Occasionally, android gets the words right (as demonstrated by the onscreen
text) and then flubs passing the correct intent because of "loss of
connection", which is just about the most frustrating ML fail.

No doubt android's voice recognition is spectacular. I can prompt it in three
different relatively orthogonal-sounding languages (English, French,
Japanese), and it can figure out which language I'm using and usually get the
transcription correct. Notably, I can't activate the italian/japanese pair and
get useful results - which makes sense if you know both languages.

Google voice is horrible, however, at transcribing voicemail.

------
vtange
The startup I work at really favors their data scientists, though I am not one
of them (I'm a frontend guy). The CEO and CTO pretty much keeps a personal eye
on those guys' work.

Right now however the theme I've heard from the higher ups has been
profitability, and this applies to all tech companies in general. Easy capital
is gone and now companies are in the spotlight for not making profits.

So at least from my company's perspective, it's not that data science is
saturated, it's that we're trying to not break the bank and hire too much.

------
stared
I have only anecdotal experience (I live in Warsaw, but do contracts mostly
for Poland, UK and US).

General data science is in need. I can get contracts easily, I know that
people looking for competent people need to wait; especially as it is a skill
much harder to pick than, say, front-end web dev (unless someone starts from a
highly quantitive background like physics, modelling in biology, etc).

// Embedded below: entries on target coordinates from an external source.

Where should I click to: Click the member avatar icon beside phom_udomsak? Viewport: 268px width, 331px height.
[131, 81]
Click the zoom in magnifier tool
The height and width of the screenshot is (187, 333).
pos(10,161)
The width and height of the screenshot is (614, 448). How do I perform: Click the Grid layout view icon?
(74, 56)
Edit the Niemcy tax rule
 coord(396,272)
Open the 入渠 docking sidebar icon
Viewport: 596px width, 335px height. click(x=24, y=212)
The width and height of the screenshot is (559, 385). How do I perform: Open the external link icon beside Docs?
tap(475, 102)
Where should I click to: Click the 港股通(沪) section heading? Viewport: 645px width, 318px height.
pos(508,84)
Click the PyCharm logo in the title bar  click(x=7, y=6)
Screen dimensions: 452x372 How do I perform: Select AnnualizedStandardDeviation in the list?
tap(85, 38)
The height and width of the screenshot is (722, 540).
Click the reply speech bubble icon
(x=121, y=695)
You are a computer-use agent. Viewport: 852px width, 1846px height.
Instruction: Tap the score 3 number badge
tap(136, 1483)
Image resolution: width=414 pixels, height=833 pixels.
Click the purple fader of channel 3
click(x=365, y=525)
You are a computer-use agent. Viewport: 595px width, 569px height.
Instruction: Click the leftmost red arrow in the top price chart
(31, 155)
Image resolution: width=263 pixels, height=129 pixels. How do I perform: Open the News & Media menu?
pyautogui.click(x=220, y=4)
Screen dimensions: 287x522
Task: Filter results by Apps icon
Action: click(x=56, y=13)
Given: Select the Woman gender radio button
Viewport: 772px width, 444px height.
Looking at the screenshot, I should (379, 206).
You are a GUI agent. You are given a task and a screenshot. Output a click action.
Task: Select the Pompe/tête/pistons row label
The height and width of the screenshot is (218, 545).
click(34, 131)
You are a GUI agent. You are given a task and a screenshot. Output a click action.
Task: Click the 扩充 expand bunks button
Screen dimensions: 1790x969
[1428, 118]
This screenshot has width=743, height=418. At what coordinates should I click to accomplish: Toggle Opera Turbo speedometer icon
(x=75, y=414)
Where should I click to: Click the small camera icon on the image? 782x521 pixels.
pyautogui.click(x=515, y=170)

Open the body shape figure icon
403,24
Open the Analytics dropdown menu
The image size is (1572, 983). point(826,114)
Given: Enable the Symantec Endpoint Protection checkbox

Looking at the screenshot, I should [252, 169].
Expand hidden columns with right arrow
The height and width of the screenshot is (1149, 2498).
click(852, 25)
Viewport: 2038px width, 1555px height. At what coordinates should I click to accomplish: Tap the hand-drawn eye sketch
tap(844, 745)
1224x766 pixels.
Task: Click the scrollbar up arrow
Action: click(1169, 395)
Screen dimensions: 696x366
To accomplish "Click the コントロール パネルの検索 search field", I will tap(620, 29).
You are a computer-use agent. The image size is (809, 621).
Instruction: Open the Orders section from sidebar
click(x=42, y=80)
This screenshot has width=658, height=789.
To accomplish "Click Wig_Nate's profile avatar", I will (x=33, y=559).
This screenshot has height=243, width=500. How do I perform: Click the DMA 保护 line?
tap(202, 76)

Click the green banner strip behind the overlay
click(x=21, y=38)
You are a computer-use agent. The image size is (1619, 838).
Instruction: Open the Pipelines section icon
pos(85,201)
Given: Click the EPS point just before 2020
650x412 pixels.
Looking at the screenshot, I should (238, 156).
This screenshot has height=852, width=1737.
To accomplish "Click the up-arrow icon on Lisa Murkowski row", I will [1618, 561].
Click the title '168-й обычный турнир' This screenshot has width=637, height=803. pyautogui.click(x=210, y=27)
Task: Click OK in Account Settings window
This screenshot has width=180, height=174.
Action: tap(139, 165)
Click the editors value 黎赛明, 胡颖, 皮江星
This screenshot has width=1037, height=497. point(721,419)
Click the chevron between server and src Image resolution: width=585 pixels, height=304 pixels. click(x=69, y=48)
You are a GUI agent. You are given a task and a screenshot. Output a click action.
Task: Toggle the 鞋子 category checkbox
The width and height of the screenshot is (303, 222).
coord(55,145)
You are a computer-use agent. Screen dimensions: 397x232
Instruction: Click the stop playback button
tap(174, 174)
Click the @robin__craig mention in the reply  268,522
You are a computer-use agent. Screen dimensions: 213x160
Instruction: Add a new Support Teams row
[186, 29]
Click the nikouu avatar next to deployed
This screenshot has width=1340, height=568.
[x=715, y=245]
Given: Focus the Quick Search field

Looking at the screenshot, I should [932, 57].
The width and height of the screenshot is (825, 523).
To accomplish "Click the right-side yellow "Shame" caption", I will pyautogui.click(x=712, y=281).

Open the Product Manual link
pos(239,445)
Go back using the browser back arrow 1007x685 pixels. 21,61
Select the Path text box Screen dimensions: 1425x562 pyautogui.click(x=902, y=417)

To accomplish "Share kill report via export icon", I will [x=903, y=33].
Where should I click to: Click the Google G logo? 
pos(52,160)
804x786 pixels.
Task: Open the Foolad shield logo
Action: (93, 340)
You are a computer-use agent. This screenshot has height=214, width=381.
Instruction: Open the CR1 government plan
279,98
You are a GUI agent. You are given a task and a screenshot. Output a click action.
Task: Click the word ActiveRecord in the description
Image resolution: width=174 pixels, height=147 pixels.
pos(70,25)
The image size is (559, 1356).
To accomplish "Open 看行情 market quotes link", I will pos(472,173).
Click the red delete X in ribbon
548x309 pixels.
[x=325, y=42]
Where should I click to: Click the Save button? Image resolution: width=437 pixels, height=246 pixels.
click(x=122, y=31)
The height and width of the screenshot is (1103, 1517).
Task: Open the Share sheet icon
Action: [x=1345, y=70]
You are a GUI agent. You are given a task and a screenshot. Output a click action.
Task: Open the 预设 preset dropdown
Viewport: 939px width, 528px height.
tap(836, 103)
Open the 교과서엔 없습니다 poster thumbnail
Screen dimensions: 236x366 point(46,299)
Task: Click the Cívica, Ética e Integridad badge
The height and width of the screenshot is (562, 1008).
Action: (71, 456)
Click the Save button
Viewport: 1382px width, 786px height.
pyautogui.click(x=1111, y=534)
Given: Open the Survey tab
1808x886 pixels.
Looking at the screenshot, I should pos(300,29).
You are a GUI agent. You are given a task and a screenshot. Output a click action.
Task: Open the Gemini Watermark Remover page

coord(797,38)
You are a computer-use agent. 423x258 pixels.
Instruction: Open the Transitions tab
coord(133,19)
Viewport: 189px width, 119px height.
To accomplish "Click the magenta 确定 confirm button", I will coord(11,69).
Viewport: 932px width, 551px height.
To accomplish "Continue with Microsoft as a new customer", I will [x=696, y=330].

My
general impression are:

\- ML (especially practical one, like logistic regression and random forest)
is often integral parts of many data analyses (or at least a plus),

\- there are not as many jobs solely focused on ML; and if so, often they
require some specialistic expertise,

\- and even less only for deep learning (also, for DL there is relatively high
threshold for having skills at "hireable" level).

Some of my tips on how to learn data science:
[http://p.migdal.pl/2016/03/15/data-science-intro-for-math-
ph...](http://p.migdal.pl/2016/03/15/data-science-intro-for-math-phys-
background.html) (on purpose I put the emphasis on general data
exploration/analysis before machine learning).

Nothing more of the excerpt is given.